The stories in My Mother Said...And the Lessons I learned are told by daughters, sons, and even granddaughters and stand as salutes to the women who influenced their lives.
The idea for the book came from memories of my own mother, Anna Wilma Pope McDonald. A widow after just nine years of marriage, left with three children and no source of income, she sacrificed her own life to raise my sister, my brothe4r and me. We always knew that we came first, and the lessons I learned from her are ones that I have held onto and incorporated into my own role as a mother.
The stories told include one of three women from Minnesota, the grandmother now 103 and still active, her daughter who remains by her side, and her granddaughter who is grateful to have had her so long in her life. There is the former police chief of San Francisco, whose mother instilled in him respect for women, and the educator from Pennsylvania who had a bond so strong with his mother that he said she "wove his heart." Three sisters share the memories of their mother, an Olympic gymnast, whose records remained intact for almost 70 years, until they were beaten by Simone Biles in 2019. There is the story told by a daughter who has found herself as the caretaker of her mother who now struggles with a failing memory, one of a son, whose mother taught him to live his life with a tough skin, and one of a son, whose mother rose above her humble beginnings in a sharecropper family to become a respected leader in their community. There is the mother who supported her daughter as she pursued her dream of becoming a performer on the stage and of mothers and their adopted children.

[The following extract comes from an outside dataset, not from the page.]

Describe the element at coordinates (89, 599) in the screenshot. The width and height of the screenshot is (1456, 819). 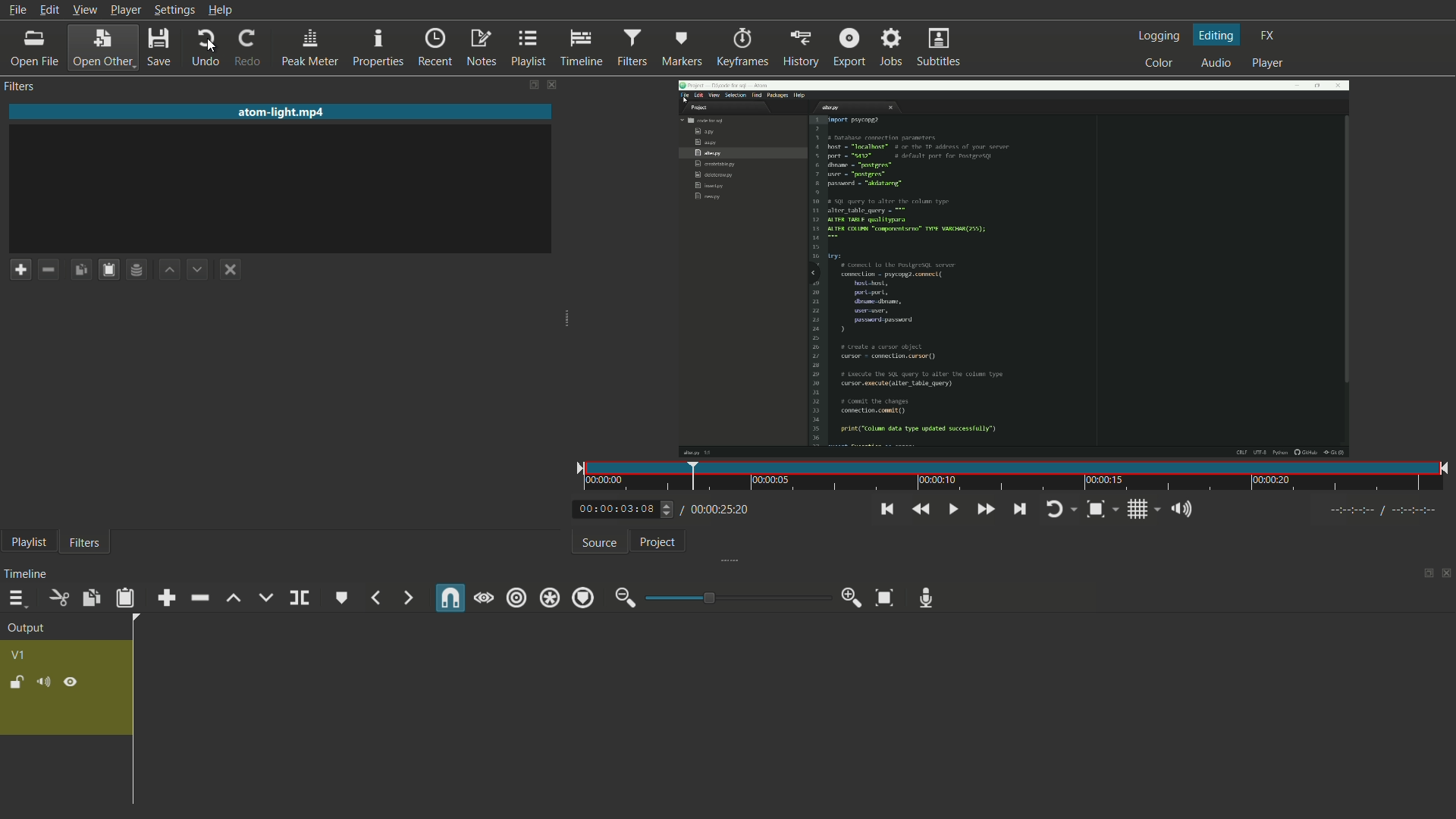
I see `copy` at that location.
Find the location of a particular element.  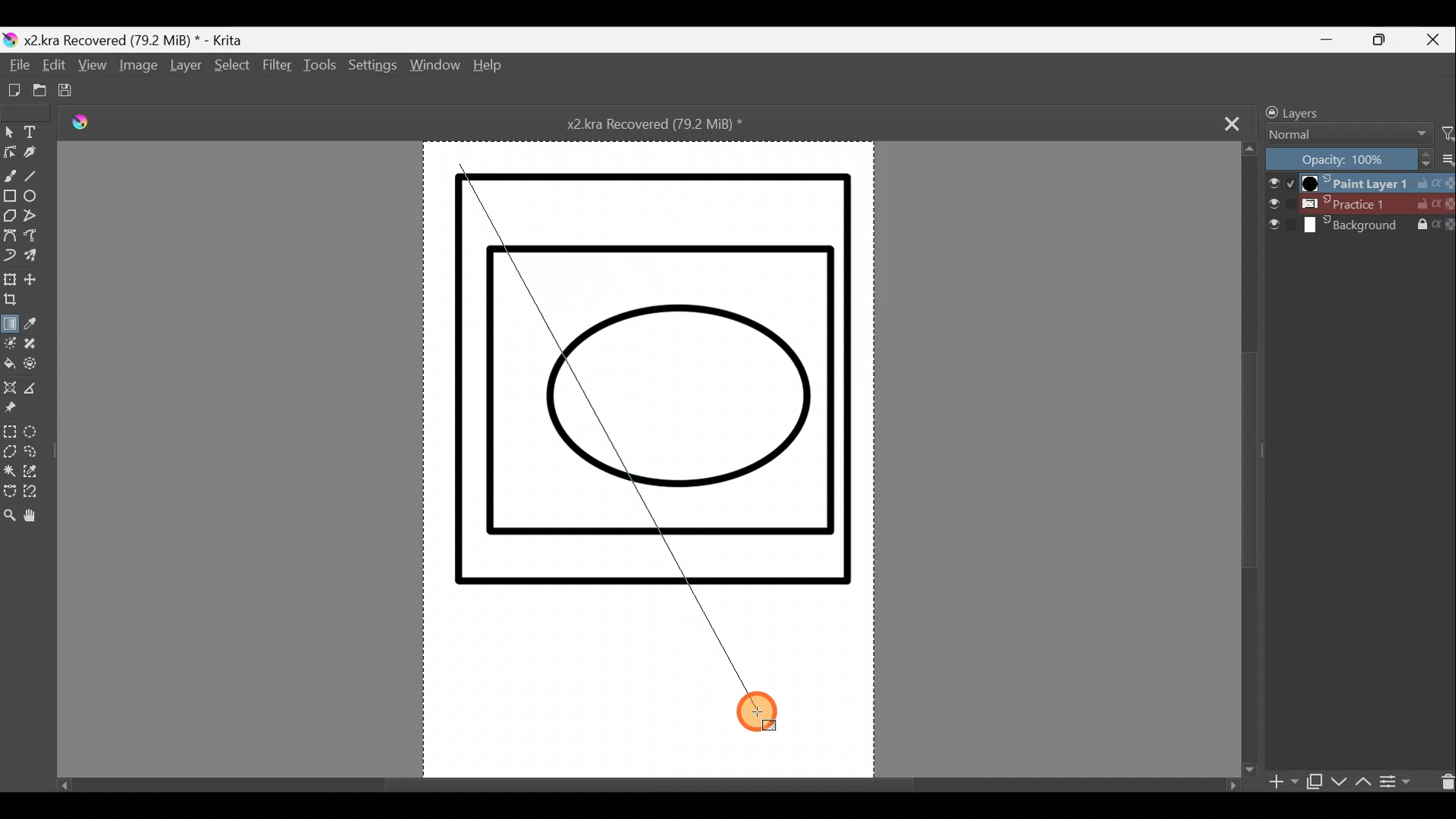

Woven between the memories shared by others are mine of my mother. Throughout her 92 years on this Earth, she never lost sight of her respect for others, no matter their race, religion or political affiliation. She lived her life with a positive attitude, despite years of hardship, sadness with the death of her only son and then the loss of her home that she worked so hard to keep. The last ten years of her life were spent in a nursing home, but they were years when she never lost her positive view of life. She remains today, my hero, as do so many other mothers to those who tell their stories.